**Exercise aim**:
Rewrite the ureteral injury case report from the words "Methods: 51 year" through "in our video.", changing "flank pain" to "abdominal pain".

**Supplied passage**:
Ureteral side‐to‐side anastomosis for transecting injury of completely duplicated collecting system
RA Lee, AM Asghar, D Strauss, MJ Metro, DD Eun
Introduction & Objective: Iatrogenic injuries commonly occur at the distal ureter. The gold standard for distal ureteral injury is ureteroneocystotomy, however new techniques such as side‐to‐side (StS) anastomosis have demonstrated safe and comparable outcomes. In a duplicated collecting system, two ipsilateral ureters may drain the kidney into the bladder independently or as a single common ureter which may complicate preoperative planning for ureteral reconstruction. Currently limited literature exists regarding iatrogenic distal ureteral injuries to duplicated collecting systems.
Methods: 51 year old female with a history of left robot assisted hysterectomy which was complicated by flank pain post operatively. Imaging work up revealed a duplicated left collecting system with left hydronephrosis concerning for ureteral injury and obstruction. After failed ureteral stent placement patient underwent percutaneous nephrostomy drainage of both left renal moieties.
Patient was evaluated and scheduled for a robotic ureterolysis and reconstruction, and ultimately underwent a robotic assisted side‐to‐side anastomosis and ureteroneocystotomy as described in our video.
Results: Total console time was 241 minutes with an estimated blood loss of 150 mL. There were no intraoperative complications. Patient was discharged with ureteral stent and foley on post operative day one. On follow up, patient with no clinical or radiographic evidence of left ureteral obstruction.

**Data section**:
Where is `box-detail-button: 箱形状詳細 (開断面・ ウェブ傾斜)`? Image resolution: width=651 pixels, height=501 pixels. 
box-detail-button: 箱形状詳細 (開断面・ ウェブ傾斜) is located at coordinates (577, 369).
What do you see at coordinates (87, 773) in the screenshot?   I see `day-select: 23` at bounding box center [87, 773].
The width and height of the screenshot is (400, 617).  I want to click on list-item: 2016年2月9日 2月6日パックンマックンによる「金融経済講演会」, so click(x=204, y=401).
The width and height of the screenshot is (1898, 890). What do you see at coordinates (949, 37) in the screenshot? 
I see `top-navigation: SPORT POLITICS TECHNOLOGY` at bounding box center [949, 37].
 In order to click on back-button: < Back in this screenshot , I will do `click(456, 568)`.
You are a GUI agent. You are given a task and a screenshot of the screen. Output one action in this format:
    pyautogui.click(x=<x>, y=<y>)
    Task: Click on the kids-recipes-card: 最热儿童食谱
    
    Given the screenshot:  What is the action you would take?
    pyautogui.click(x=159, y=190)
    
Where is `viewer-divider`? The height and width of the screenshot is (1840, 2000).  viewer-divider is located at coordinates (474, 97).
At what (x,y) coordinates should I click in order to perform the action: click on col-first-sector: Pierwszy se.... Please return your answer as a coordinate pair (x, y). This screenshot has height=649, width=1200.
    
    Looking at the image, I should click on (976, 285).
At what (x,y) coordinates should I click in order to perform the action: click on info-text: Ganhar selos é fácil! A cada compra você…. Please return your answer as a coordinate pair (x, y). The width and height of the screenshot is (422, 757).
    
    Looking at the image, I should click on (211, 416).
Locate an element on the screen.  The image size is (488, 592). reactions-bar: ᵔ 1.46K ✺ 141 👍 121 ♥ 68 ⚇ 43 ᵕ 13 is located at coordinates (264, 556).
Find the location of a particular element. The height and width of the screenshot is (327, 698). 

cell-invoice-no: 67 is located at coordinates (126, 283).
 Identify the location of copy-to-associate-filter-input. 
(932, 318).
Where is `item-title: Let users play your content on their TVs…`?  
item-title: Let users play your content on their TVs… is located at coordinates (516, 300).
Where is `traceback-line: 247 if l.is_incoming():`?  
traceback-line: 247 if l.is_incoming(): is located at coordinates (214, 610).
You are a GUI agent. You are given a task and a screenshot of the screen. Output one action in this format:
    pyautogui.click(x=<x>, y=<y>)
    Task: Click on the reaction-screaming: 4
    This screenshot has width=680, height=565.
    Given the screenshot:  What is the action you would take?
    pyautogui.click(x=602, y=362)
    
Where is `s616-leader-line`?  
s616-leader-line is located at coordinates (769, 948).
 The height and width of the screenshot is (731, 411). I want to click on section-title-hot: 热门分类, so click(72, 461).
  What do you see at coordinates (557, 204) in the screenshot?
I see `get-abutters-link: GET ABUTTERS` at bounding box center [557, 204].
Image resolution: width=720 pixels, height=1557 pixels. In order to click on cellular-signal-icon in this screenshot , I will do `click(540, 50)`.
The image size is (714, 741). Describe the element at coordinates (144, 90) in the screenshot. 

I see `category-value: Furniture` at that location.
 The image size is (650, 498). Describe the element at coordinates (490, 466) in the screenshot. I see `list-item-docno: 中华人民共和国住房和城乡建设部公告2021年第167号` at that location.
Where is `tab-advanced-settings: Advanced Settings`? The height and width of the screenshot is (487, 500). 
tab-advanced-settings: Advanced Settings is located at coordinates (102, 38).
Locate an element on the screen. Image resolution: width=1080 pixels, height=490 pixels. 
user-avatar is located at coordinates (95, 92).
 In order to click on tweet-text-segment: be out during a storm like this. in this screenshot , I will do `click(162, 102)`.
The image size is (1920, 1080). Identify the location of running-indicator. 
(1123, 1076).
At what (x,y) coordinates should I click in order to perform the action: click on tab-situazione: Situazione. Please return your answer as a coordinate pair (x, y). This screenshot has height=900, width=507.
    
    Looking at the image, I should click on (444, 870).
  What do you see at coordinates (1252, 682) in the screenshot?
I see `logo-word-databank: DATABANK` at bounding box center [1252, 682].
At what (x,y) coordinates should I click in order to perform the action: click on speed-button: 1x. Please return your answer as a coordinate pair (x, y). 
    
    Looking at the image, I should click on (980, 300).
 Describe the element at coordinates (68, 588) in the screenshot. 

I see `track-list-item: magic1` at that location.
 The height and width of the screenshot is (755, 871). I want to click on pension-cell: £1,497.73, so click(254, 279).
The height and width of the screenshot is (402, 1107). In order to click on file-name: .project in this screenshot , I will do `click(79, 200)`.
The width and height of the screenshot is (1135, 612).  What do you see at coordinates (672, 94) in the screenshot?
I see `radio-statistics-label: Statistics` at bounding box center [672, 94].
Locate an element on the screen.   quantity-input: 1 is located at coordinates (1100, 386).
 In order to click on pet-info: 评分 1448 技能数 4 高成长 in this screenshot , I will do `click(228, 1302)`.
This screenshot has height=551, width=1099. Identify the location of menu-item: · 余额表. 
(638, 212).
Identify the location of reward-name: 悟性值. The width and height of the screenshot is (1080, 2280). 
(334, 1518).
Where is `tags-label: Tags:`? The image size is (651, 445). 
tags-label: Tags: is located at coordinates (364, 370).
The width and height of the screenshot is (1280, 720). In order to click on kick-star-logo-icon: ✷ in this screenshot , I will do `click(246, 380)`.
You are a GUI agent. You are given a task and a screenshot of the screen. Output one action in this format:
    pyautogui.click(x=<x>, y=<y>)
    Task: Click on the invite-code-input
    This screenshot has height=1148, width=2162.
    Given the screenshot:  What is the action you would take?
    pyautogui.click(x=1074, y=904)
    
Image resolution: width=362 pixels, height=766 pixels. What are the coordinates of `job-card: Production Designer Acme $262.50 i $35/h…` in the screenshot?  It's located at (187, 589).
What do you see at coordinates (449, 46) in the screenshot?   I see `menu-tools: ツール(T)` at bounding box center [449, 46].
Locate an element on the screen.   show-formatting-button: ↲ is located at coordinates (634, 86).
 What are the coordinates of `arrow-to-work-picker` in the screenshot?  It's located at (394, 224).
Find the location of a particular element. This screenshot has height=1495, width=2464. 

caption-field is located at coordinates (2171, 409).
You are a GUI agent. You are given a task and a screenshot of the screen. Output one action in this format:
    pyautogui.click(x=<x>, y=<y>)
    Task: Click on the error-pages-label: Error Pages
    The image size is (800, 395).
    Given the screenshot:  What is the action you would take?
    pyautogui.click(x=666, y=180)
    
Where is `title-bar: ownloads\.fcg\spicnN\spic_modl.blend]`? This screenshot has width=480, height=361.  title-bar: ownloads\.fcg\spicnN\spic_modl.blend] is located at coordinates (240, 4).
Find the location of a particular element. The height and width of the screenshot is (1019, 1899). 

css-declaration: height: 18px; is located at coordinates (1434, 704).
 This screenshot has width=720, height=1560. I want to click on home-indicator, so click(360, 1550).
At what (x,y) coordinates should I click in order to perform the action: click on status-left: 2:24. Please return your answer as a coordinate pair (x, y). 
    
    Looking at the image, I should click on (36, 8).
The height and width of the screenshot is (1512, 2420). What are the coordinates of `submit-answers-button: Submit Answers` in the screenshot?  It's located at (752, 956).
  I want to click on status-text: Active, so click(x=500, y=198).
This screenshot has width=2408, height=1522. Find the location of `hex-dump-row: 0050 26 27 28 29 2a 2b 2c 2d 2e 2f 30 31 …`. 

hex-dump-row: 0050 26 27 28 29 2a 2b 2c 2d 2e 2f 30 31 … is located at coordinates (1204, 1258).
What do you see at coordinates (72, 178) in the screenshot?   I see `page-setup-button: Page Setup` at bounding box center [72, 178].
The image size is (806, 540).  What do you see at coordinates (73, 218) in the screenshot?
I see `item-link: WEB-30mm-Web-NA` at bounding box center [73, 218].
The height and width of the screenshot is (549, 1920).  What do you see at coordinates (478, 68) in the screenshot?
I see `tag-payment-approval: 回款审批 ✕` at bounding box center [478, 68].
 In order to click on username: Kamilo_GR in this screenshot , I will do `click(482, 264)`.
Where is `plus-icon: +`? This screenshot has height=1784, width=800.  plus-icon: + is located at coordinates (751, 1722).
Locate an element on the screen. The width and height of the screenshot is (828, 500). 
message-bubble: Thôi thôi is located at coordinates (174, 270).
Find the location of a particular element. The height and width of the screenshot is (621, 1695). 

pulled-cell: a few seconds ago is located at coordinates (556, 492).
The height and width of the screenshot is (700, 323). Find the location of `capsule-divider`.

**Response area**:
Methods: 51 year old female with a history of left robot assisted hysterectomy which was complicated by abdominal pain post operatively. Imaging work up revealed a duplicated left collecting system with left hydronephrosis concerning for ureteral injury and obstruction. After failed ureteral stent placement patient underwent percutaneous nephrostomy drainage of both left renal moieties.
Patient was evaluated and scheduled for a robotic ureterolysis and reconstruction, and ultimately underwent a robotic assisted side‐to‐side anastomosis and ureteroneocystotomy as described in our video.